U.S. District Judge Larry J. McKinney in the Southern District of Indiana granted summary judgment April 16 for Marion County, Marion County Clerk Beth White, and the State of Indiana in Robbin Stewart's lawsuit challenging Indiana's statutory requirement that a person voting at the polls has to present a government-issued photo ID. Stewart has an acceptable form of identification but believes having to present it violates his rights.

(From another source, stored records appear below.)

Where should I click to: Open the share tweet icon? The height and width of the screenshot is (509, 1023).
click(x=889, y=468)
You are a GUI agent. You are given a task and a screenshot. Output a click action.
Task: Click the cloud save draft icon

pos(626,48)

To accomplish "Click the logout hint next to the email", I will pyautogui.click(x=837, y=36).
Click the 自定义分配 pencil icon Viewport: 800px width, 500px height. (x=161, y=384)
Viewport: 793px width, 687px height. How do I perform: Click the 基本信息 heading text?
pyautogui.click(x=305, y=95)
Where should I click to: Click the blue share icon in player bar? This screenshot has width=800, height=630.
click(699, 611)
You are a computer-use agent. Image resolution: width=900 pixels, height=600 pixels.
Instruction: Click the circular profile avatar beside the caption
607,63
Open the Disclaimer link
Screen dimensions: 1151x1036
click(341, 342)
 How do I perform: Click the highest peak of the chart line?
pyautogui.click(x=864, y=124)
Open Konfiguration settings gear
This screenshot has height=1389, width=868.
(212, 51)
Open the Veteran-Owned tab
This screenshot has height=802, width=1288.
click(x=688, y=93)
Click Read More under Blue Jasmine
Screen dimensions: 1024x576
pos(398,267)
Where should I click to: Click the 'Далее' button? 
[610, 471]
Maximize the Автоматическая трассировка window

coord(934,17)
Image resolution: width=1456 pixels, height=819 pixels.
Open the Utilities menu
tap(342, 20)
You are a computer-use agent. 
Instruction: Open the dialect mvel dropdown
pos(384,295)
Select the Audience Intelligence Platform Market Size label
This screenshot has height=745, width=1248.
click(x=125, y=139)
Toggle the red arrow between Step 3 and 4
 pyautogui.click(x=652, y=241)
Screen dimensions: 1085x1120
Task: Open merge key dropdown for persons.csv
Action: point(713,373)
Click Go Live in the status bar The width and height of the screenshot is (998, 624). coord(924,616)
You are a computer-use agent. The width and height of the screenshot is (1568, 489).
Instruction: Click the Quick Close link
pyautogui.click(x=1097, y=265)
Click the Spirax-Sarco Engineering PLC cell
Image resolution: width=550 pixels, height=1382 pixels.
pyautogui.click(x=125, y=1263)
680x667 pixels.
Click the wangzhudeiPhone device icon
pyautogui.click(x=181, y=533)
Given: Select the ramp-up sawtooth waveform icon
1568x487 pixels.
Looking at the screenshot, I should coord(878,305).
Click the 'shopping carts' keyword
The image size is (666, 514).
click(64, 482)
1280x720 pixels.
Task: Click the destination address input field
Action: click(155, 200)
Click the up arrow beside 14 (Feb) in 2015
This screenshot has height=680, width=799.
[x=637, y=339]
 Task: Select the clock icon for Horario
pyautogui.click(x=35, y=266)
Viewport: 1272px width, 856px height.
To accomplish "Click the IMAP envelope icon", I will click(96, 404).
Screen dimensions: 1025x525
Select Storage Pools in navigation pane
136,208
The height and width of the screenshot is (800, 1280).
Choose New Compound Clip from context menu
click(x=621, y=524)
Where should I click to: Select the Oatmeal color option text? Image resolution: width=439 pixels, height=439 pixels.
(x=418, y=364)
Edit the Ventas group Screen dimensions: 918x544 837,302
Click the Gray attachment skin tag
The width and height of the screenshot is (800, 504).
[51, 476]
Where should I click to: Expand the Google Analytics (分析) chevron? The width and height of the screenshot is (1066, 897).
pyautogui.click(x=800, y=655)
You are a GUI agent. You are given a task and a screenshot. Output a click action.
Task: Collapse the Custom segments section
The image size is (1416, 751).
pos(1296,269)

Stewart argued in Robbin Stewart v. Marion County, et al., No. 1:08-CV-586, that the voter ID law violates the First, Fourth, 14th and 24th amendments of the U.S. Constitution. His challenges based on the First and 14th amendments are foreclosed by Indiana Democratic Party v. Rokita, 458 F. Supp.2d 775 (S.D. Ind. 2006), and Crawford v. Marion County Election Board, 553 U.S. 181 (2008). His challenge that the voter ID law is a poll tax also failed because the 7th Circuit already noted that it's not a poll tax in Crawford.

"Stewart already has a driver's license, which is a valid form of photo identification. Therefore, he has not been required to incur any extra costs to obtain a valid photo identification to present when voting and does not have standing to challenge any alleged fees which might be incurred by a person not similarly equipped with photo identification," wrote Judge McKinney.

Stewart's Fourth Amendment challenge failed because those rights aren't affected. Stewart had a choice when voting in person - present his driver's license and vote, or refuse to present it and choose to cast or not cast a provisional ballot. The encounter was consensual and had no impact on his rights, wrote the judge.

"Even if requiring identification at the polls does constitute a search, it still does not violate the Fourth Amendment," wrote Judge McKinney. "... the State of Indiana has an important interest in preventing voter fraud. Asking every voter who appears at the polls for identification in a consistent manner is a lawful means of serving this interest."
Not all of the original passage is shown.